幸運にもいろいろな人たちが援助してくれて、この苦境を乗り切ることができたなら、彼らは貧しくてもなんとかなるという人生観をもって生きていけるのではないかと思います。
あるいは、家族愛は貧しさに負けないという信念が得られるかもしれません。
実のところ、周囲の人たちの手助けがなければ本当に離散してしまった可能性もあります。
その場合には、家族愛も貧困には勝てないというシビアな人生観へとつながることでしょう。
それも人生だと言ってしまえばそれまでですが、多くの人はそのような境遇を望まないと思います。
愛がどのような困難をも乗り越えられるとはかぎらない、というのはもしかしたらその通りなのかもしれません。
しかしたとえ本当ではない(可能性がある)としても、愛はいかなる困難にも負けないという信念を抱いて生きていた方がいいと思います。
ひょっとするとそれは文字通りの真実ではない可能性もあります。
でもそんなことはどうでもいい。
本当ではない(かもしれない)ことを、それでも信じられることが人生における幸いなのだから。

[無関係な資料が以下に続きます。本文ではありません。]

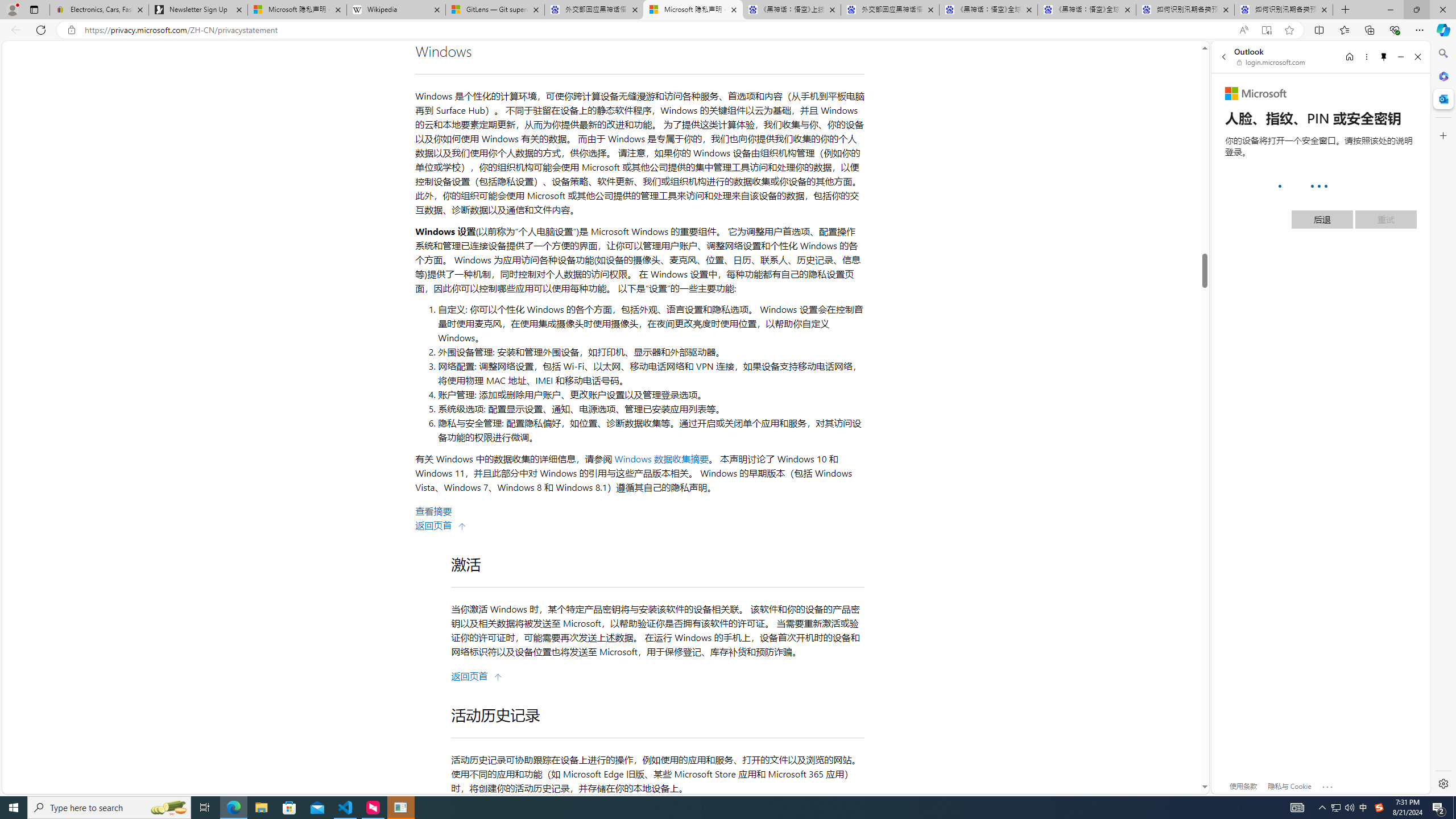
Wikipedia (395, 9)
Microsoft (1255, 93)
Given the description of an element on the screen output the (x, y) to click on. 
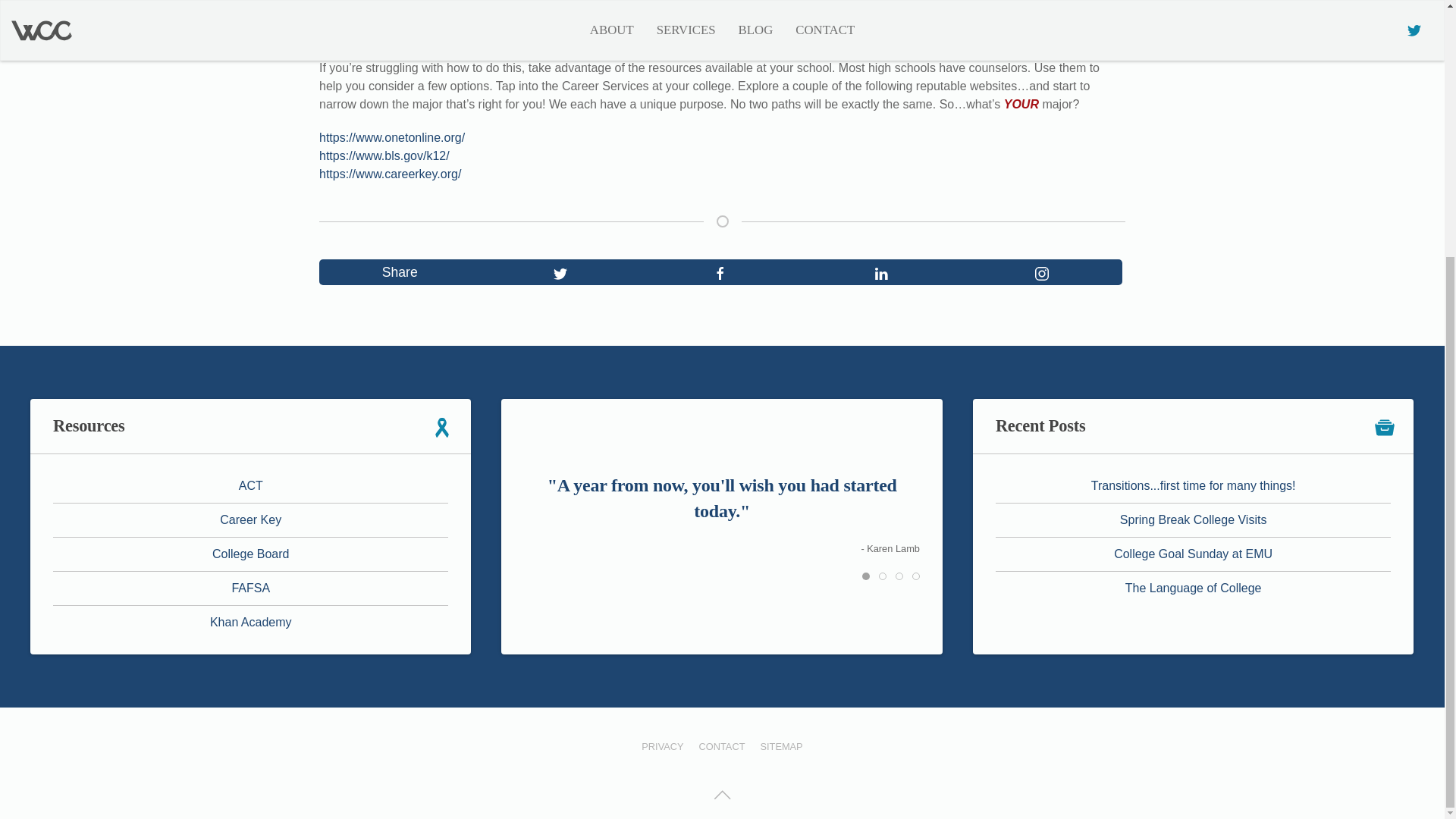
CONTACT (721, 746)
ACT (250, 485)
PRIVACY (662, 746)
The Language of College (1193, 587)
Learn almost anything for free. (250, 621)
College Goal Sunday at EMU (1192, 553)
Sitemap (781, 746)
SITEMAP (781, 746)
Khan Academy (250, 621)
FAFSA (250, 587)
Given the description of an element on the screen output the (x, y) to click on. 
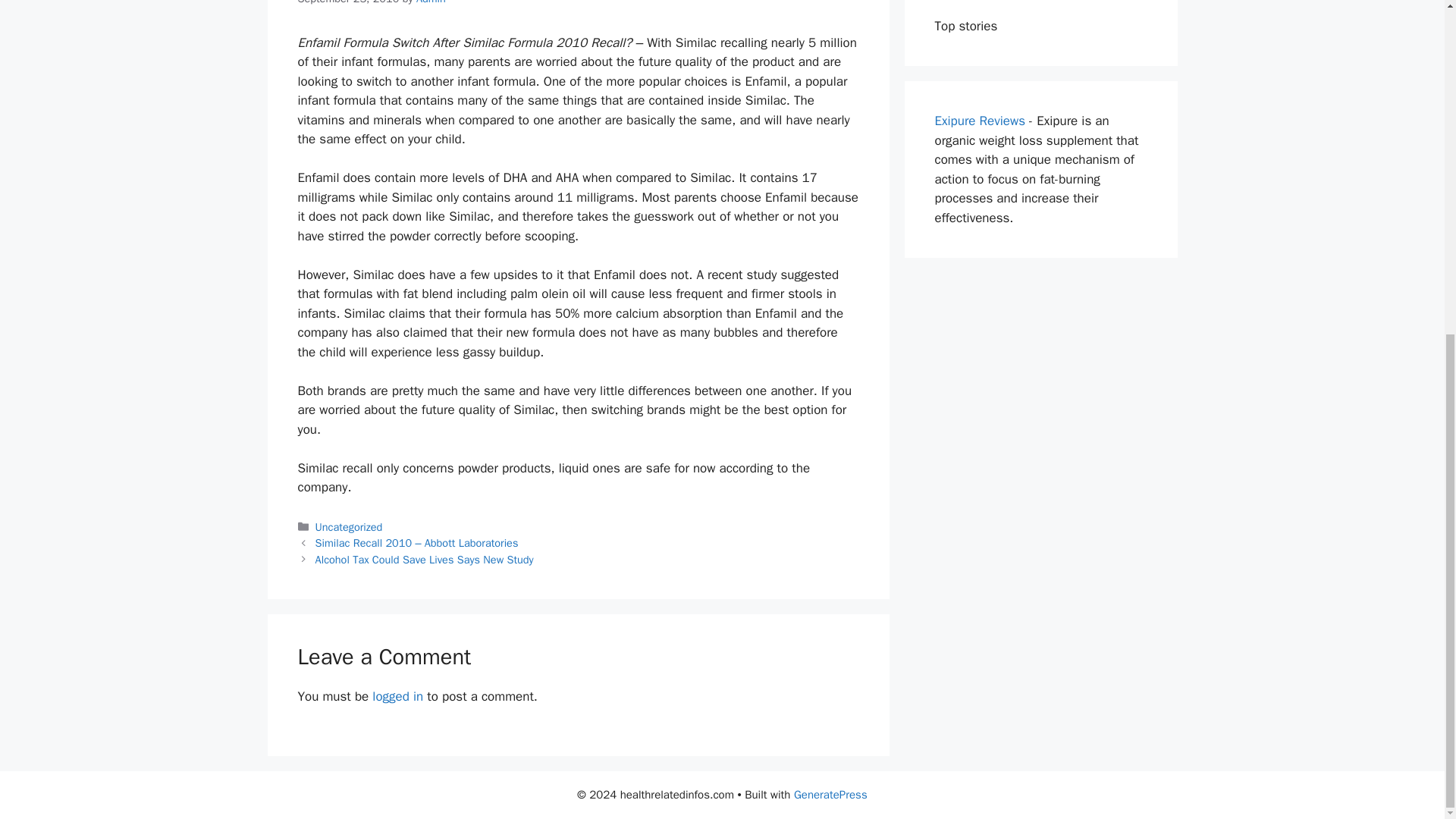
Alcohol Tax Could Save Lives Says New Study (424, 559)
Next (424, 559)
Admin (430, 2)
Exipure Reviews (979, 120)
Previous (416, 542)
logged in (397, 696)
Uncategorized (348, 526)
View all posts by Admin (430, 2)
GeneratePress (830, 794)
Given the description of an element on the screen output the (x, y) to click on. 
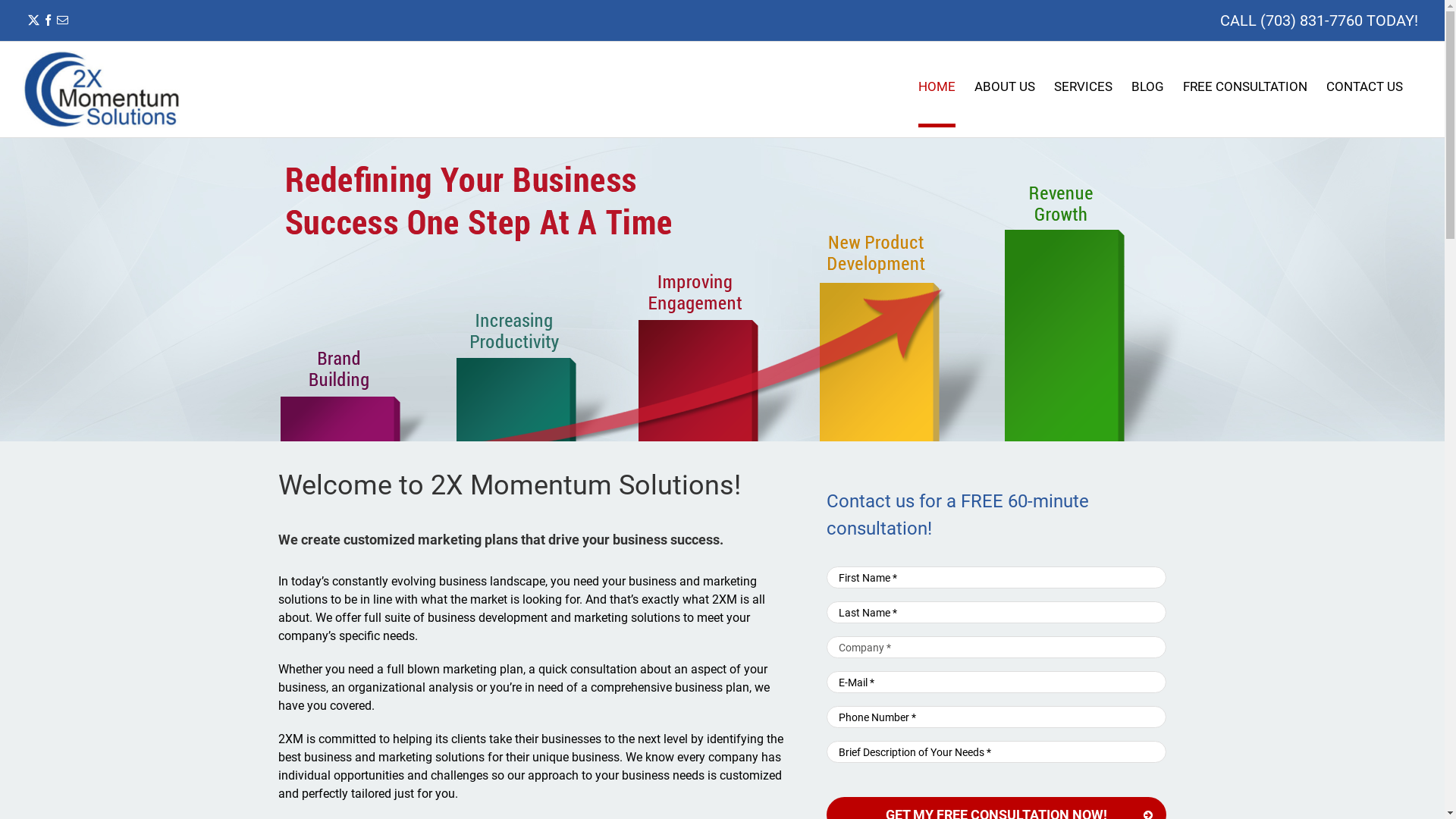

本当のことをいくら知っていても、それで幸いが得られなければ意味がありません。
(ここで言う「幸い」は必ずしも一般的な意味での幸せであるとは限りません。
表面的には幸せでなくとも、魂が満たされていれば「幸い」です)
人が生きる上で大切なのは、ある種のフィクションを信じられることだと思います。
そしてそのためにこそ、人は互いに助け合う必要があります。
人と人との支え合いは、豊かなフィクションの支え合いでもあるからです。